PASSAGE CITÉ:
Le film n'est pas modeste sur les scènes d'horreurs. Ne serait-ce que l'acte finale, qui voit les 2 protagoniste (ENFIN) faire jaillir la littérature sur les pages blanches (merde, j'ai filé une métaphore qui n'en était pas une), et alors que notre cher Marquis Jacques Antoine Saturnin d'Orfé (parce qu'il fallait que j'écrive son nom ici par plaisir) arrive à l'acmé du zigounoune (la bite si tu préfères), il se rend compte qu'il vient de forniquer avec le Vourdalak. Ca arrive de confondre ton crush et Nosferatu, nan ? Une séquence angoissante, qui plonge le rapport charnel à celui de la décomposition, où les semences sécrétées par les corps sont bien plus rouges qu'elles ne devraient être. Beaucoup de films se seraient arrêtés à l'objet de désir en soit (Kubrick a très vite mis en place le miroir dans Shining pour éviter de voir Jacques forniquer avec la moche), ici la scène s'instaure et dure, plongeant le spectateur dans le dégoût, l'angoisse et, il faut bien le dire, un léger rire puisque c'est quand même plutôt marrant la nécrophilie, n'est-ce pas ?

TRAVAIL À FAIRE: Condensez en quelques phrases le paragraphe du passage cité qui commence par « Le film n'est pas modeste » et gardez-en les faits principaux.

DONNÉES FOURNIES:
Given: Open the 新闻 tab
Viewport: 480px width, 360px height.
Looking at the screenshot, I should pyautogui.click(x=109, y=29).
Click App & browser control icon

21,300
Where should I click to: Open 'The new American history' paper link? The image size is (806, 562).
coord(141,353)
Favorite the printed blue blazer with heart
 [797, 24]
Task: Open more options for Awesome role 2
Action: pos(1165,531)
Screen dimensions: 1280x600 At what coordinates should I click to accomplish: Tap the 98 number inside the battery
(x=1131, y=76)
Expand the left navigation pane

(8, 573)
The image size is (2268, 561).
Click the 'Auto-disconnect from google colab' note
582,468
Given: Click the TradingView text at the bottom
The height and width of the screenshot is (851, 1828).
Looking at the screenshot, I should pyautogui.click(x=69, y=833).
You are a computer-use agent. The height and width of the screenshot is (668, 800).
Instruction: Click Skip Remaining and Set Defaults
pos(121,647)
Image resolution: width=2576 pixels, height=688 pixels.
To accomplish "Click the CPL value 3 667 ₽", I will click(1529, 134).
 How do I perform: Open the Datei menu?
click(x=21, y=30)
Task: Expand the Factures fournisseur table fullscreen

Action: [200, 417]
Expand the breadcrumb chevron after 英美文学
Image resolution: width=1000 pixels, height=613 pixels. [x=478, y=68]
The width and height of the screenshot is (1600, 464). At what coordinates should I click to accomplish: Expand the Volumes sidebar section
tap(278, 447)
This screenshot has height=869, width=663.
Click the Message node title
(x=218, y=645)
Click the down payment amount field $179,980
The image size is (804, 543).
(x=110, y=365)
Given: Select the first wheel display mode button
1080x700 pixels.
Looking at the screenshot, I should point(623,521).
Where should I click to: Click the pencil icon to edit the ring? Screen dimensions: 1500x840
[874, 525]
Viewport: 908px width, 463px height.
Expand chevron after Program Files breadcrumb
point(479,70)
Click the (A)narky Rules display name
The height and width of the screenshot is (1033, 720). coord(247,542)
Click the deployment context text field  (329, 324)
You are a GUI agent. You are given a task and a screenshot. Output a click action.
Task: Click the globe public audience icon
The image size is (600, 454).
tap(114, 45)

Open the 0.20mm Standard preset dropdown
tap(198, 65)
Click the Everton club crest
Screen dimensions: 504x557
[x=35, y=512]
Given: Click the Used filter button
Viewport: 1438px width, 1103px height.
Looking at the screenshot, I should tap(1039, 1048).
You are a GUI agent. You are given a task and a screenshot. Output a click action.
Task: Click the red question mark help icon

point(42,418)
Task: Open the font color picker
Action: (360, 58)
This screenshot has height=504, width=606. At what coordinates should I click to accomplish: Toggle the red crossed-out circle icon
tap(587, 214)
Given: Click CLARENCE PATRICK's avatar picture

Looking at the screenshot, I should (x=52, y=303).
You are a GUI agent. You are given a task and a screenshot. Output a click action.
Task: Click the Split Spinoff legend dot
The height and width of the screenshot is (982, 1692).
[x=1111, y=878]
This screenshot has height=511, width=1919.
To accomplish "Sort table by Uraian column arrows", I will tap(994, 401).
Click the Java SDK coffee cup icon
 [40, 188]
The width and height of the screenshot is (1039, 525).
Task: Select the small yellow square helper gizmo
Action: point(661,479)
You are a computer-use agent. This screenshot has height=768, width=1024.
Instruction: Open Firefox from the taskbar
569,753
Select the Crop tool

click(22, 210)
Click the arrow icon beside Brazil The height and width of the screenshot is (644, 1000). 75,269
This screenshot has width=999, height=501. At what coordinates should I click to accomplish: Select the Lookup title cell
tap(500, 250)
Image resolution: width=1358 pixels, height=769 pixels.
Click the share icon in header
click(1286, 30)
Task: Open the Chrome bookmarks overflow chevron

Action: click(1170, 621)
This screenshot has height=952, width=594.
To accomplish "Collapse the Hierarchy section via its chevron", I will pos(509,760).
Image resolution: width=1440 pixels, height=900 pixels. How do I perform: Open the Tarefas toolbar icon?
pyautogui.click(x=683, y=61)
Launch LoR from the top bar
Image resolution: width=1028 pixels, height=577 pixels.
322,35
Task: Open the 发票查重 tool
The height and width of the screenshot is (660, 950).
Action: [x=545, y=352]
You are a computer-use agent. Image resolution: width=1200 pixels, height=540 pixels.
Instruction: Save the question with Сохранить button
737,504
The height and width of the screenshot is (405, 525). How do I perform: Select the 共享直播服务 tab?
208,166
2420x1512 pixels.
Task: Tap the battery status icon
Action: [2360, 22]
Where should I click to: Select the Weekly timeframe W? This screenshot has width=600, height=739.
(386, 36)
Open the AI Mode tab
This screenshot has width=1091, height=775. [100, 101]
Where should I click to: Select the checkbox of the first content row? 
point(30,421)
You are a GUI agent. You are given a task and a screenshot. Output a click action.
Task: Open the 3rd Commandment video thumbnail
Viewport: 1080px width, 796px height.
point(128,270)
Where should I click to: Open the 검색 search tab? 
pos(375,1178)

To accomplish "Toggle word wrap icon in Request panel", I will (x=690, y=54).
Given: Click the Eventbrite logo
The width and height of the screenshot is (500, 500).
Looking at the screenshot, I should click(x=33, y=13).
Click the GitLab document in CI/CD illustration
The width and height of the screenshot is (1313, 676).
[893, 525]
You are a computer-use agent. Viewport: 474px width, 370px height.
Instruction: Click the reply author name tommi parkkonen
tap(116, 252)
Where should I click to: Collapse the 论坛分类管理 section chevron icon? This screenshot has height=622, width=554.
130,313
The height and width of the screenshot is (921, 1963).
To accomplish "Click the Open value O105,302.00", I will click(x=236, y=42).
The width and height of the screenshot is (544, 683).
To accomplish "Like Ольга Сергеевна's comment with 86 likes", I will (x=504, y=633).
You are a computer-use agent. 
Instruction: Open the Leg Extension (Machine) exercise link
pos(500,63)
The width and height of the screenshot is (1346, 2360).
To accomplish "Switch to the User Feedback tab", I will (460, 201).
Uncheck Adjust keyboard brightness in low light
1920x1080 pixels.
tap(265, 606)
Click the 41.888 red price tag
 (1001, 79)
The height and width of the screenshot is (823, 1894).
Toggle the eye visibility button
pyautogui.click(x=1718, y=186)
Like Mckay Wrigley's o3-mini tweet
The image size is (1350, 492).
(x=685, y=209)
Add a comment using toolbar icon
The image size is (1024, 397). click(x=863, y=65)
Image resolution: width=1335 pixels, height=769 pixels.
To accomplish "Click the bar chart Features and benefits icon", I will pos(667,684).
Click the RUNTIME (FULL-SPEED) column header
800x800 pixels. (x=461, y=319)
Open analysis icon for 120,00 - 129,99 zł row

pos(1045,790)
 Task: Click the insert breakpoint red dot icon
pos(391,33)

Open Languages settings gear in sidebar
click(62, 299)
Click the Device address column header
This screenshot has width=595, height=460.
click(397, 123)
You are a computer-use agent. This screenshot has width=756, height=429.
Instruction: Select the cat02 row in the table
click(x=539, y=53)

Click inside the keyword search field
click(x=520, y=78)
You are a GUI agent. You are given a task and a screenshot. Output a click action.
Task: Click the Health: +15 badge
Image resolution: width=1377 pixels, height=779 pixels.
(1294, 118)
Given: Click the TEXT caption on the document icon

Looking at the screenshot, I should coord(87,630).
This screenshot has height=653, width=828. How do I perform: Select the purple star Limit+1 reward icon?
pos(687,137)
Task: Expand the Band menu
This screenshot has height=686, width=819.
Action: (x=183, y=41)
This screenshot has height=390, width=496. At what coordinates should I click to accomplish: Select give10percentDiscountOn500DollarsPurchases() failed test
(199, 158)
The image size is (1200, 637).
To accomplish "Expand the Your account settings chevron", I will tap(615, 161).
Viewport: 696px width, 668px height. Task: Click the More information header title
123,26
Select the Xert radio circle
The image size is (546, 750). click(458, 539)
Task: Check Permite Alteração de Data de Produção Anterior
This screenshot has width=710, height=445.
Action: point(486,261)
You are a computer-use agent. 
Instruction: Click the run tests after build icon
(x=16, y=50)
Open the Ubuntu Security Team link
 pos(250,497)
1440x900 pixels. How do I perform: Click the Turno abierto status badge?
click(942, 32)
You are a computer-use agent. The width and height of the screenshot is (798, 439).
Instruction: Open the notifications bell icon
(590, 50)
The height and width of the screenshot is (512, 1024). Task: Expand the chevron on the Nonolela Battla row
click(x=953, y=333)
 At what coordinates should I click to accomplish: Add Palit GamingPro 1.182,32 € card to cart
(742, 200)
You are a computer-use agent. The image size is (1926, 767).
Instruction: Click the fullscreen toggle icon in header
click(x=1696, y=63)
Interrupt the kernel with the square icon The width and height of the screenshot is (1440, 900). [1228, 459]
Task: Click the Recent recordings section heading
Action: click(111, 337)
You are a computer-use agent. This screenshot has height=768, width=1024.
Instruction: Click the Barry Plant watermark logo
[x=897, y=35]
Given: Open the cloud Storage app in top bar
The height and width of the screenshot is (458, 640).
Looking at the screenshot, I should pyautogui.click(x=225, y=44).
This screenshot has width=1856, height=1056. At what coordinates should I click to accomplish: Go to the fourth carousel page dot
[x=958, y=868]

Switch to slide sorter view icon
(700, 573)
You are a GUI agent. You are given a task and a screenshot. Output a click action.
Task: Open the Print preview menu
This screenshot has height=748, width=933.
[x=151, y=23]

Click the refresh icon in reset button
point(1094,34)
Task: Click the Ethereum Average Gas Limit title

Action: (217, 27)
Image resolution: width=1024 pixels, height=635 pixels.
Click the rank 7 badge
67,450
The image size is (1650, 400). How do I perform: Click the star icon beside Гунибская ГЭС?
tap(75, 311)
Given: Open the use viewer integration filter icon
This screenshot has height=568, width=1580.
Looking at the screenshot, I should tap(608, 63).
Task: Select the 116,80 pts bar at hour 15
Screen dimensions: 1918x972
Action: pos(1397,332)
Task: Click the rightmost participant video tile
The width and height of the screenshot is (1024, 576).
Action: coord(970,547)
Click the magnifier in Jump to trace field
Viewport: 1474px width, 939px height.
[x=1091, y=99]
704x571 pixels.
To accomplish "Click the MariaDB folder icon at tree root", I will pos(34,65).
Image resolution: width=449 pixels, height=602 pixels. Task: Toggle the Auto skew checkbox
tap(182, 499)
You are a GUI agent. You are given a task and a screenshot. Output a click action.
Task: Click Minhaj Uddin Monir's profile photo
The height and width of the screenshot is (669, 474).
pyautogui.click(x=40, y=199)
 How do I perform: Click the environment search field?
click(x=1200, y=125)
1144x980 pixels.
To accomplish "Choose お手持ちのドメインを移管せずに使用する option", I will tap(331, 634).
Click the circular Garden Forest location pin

SOLUTION PROPOSÉE: Le film ne se montre pas modeste dans ses scènes d'horreur, surtout dans l'acte final. Les deux protagonistes y passent enfin à l'acte, et au moment de l'orgasme, le Marquis Jacques Antoine Saturnin d'Orfé se rend compte qu'il vient de forniquer avec le Vourdalak. Cette séquence angoissante associe le rapport charnel à la décomposition, et les semences des corps y sont bien plus rouges qu'elles ne devraient l'être. Beaucoup de films se seraient arrêtés à l'objet du désir, comme Kubrick avec le miroir dans Shining. Ici, au contraire, la scène dure et provoque chez le spectateur dégoût, angoisse et un léger rire.